Face aux géants de la tech, c’est l’heure de vérité pour l’Europe
La Commission européenne a lancé hier des procédures contre Apple, Alphabet et Meta. Il s’agit d’un premier test majeur pour le nouveau règlement sur les marchés numériques
Le temps s’accélère brusquement dans le bras de fer entre les autorités de régulation et les empires du numérique. Ces dernières semaines, le nombre de procédures avait fortement augmenté contre les géants de la tech, ces derniers répondant de plus en plus vite aux injonctions des autorités. Désormais, l’Union européenne passe la vitesse supérieure en lançant hier des procédures contre Apple, Alphabet (maison mère de Google) et Meta (propriétaire notamment de Facebook et Instagram). Avec un objectif temporel très précis: la Commission européenne affirme vouloir «clore les procédures ouvertes dans un délai de douze mois».

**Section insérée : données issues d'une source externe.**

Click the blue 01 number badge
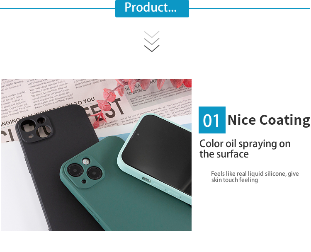Viewport: 311px width, 252px height. [212, 120]
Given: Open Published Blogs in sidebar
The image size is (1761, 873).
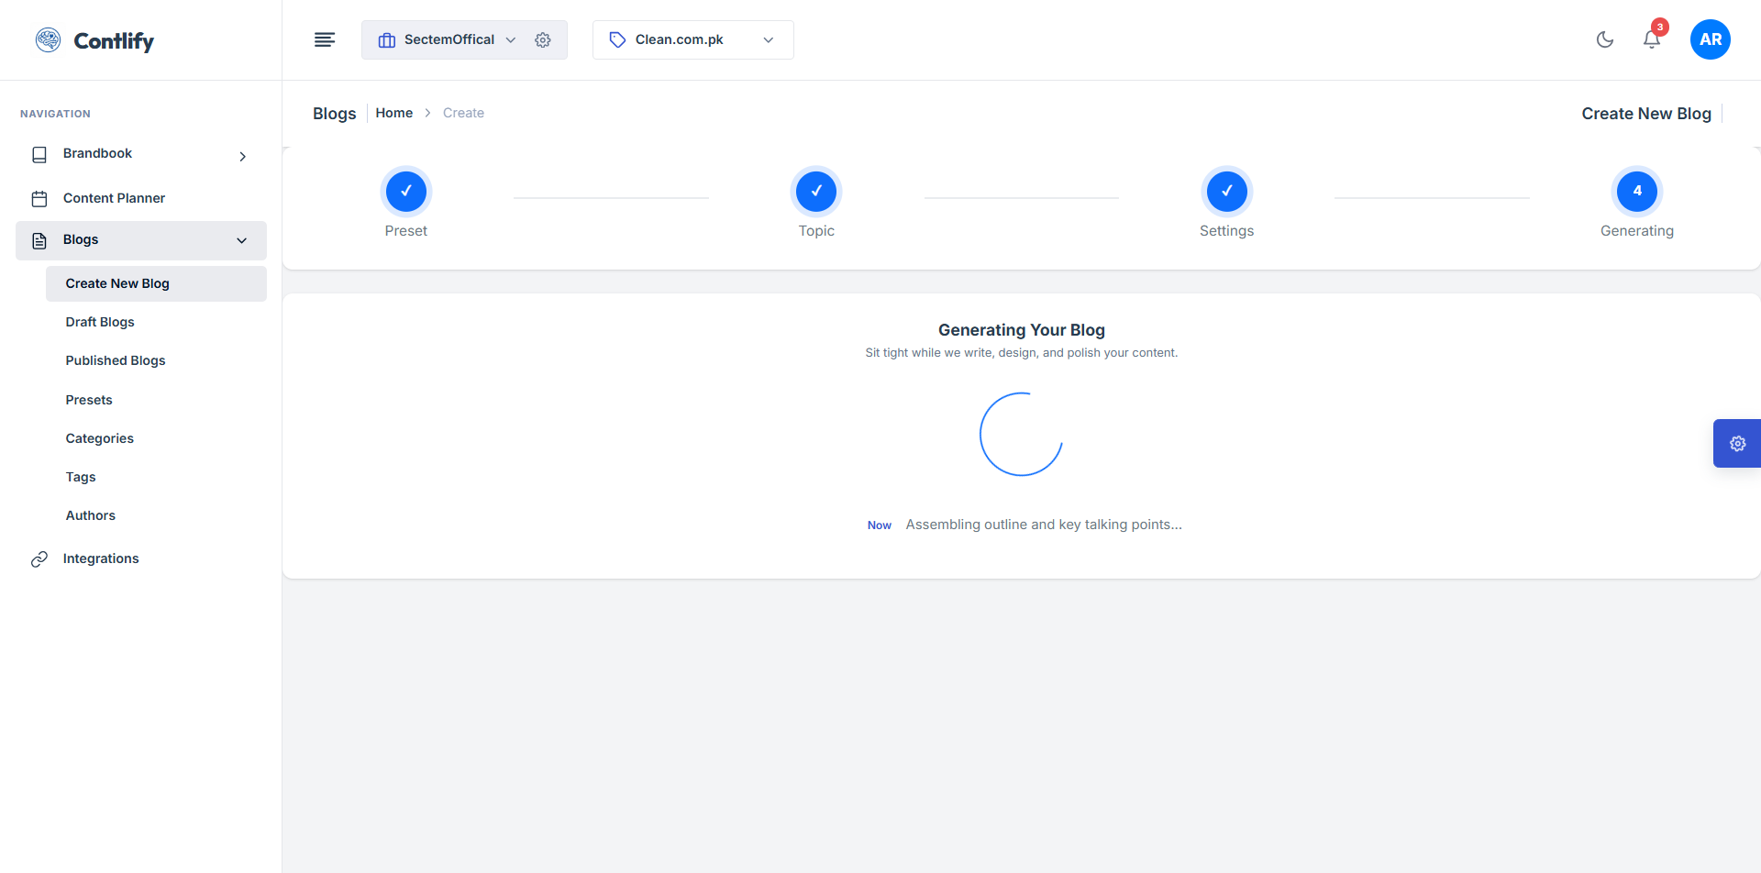Looking at the screenshot, I should tap(116, 360).
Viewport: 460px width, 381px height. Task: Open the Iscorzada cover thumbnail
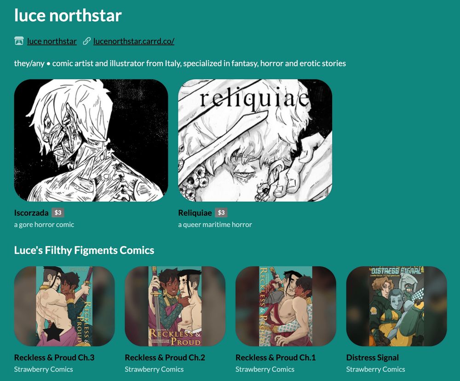click(x=91, y=140)
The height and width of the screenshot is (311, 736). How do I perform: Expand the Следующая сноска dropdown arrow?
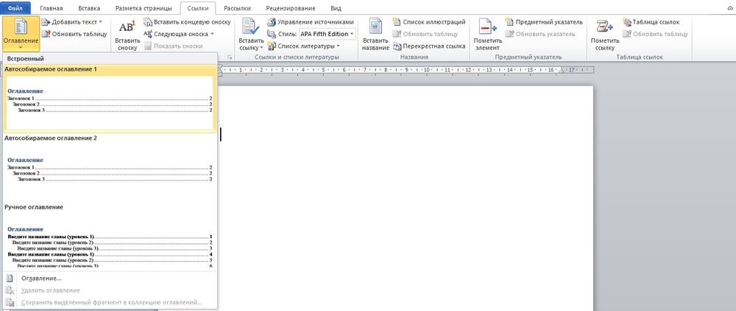212,34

Combien de ces procédures sont en cours contre Apple, Amazon, Microsoft ou encore Meta? Impossible de le dire, tant elles sont nombreuses. Il y a les amendes infligées directement par des pays membres de l’UE, il y a les enquêtes menées par l’Irlande (pays hôte de nombreux sièges européens des géants de la tech), les amendes et enquêtes issues de la Commission européenne… Et en parallèle, il y a le réveil des autorités américaines. Rappelons que jeudi dernier, le Département américain de la justice ouvrait une enquête contre Apple, accusé d’abus de position dominante.
Focus sur le DMA
Au niveau européen, cela fait en tout cas dix ans que de telles procédures sont en cours, selon un schéma bien connu: enquête préliminaire de l’exécutif européen sur la base du droit actuel, puis enquête formelle, discussion avec le colosse du numérique en accusation, examen de ses propositions, parfois amende, puis appel. Mais depuis le 7 mars, il y a du nouveau: l’entrée en vigueur du règlement sur les marchés numériques, le DMA (Digital Markets Act).
Celui-ci doit accroître la concurrence entre les grandes plateformes, et surtout permettre à de plus petits acteurs de se faire une place dans les écosystèmes que sont l’App Store d’Apple, le moteur de recherche de Google ou encore les plateformes de vente d’Amazon.
«Lourdes amendes»
En ouvrant, hier, des procédures contre Apple, Meta et Alphabet (tous accusés de discriminer des concurrents et de vouloir maintenir les utilisateurs captifs de leurs services), la Commission européenne a voulu montrer qu’elle ne voulait pas perdre de temps: les enquêtes sont lancées rapidement et un délai clair est fixé pour leur aboutissement. «Si notre enquête devait aboutir à la conclusion que le règlement sur les marchés numériques n’est pas pleinement respecté, les contrôleurs d’accès pourraient se voir infliger de lourdes amendes», a averti hier Thierry Breton, commissaire au marché intérieur. Rappelons que le DMA prévoit une amende maximale allant jusqu’à 20% du chiffre d’affaires de l’entreprise en accusation. L’exécutif européen montre ainsi les muscles, et avertit aussi: il ne veut pas se laisser endormir par les solutions proposées par les empires du numérique. «Nous soupçonnons que les solutions proposées par les trois entreprises ne sont pas pleinement conformes au règlement sur les marchés numériques», a ainsi affirmé Margrethe Vestager, vice-présidente exécutive chargée de la politique de concurrence.
Mais pour rester crédible, il faudra que l’UE obtienne des résultats face à des géants de la tech qui proposent sans cesse des modifications jugées insuffisantes. Il faudra aussi examiner quels moyens humains et techniques l’UE déploiera dans ses enquêtes.